Proposta em análise na Câmara estabelece valor mínimo para profissionais em cidades com mais de 200 mil habitantes e estabelece reajuste anual pela inflação

Um projeto de lei em tramitação na Câmara dos Deputados propõe a criação de um piso salarial nacional de R$ 4 mil para motoristas de transporte coletivo urbano. A medida vale para profissionais que atuam em cidades ou regiões metropolitanas com mais de 200 mil habitantes.

De acordo com informações do Congresso em Foco, o texto (PL 6.533/2025) estabelece que o valor corresponde a uma jornada de trabalho de 44 horas semanais. Para cargas horárias menores, o piso será proporcional ao número de horas efetivamente trabalhadas.

Reajuste anual e base de cálculo

O projeto também prevê a atualização anual do piso com base na inflação acumulada, utilizando como referência o Índice Nacional de Preços ao Consumidor (INPC), calculado pelo Instituto Brasileiro de Geografia e Estatística.

A proposta é de autoria do deputado Daniel Almeida (PCdoB-BA), que defende a medida como forma de valorizar a categoria. Segundo ele, o piso não se justifica apenas pela complexidade da função, mas também pela necessidade de garantir condições dignas de subsistência aos trabalhadores e suas famílias.

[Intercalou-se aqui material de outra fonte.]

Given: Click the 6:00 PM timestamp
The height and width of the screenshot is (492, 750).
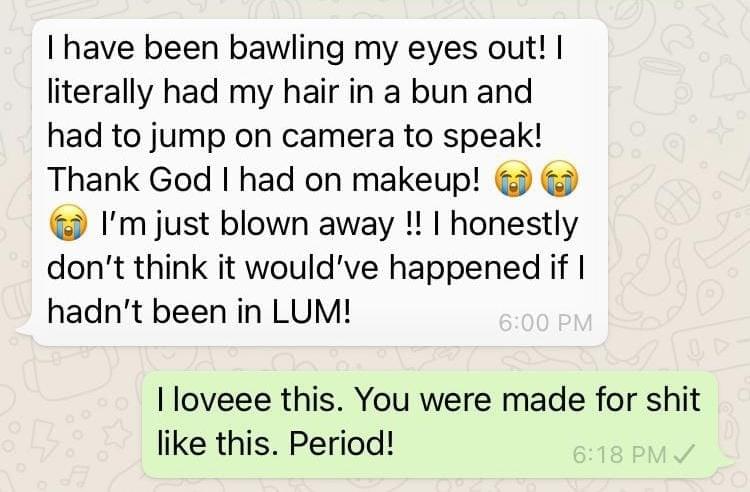Looking at the screenshot, I should click(545, 323).
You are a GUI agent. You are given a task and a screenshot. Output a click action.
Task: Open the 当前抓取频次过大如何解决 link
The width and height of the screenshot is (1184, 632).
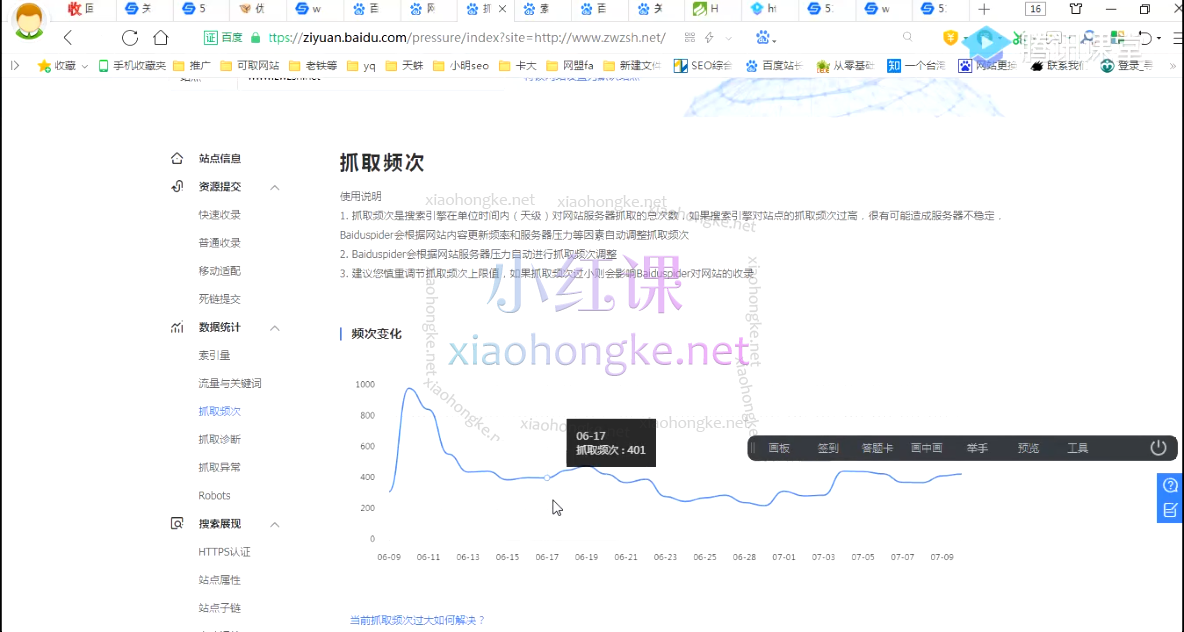[x=417, y=620]
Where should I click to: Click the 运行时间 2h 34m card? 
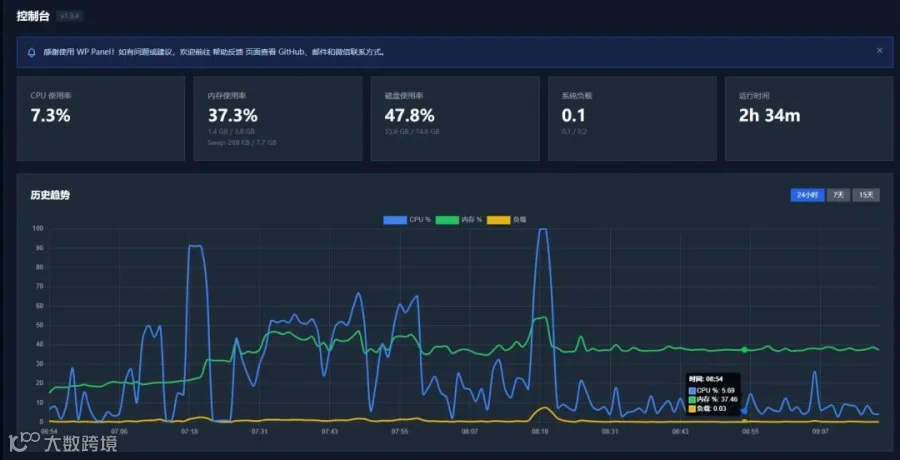click(x=809, y=119)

Critério por tamanho de cidade

O texto limita a aplicação do piso a municípios de maior porte como forma de preservar o equilíbrio financeiro do setor. O autor argumenta que cidades maiores contam com maior volume de passageiros, além de subsídios públicos mais robustos e empresas com maior capacidade de absorver os custos.

A proposta será analisada em caráter conclusivo pelas comissões de Trabalho e de Constituição e Justiça e de Cidadania. Caso seja aprovada nesses colegiados, não precisará passar pelo plenário da Câmara para seguir ao Senado.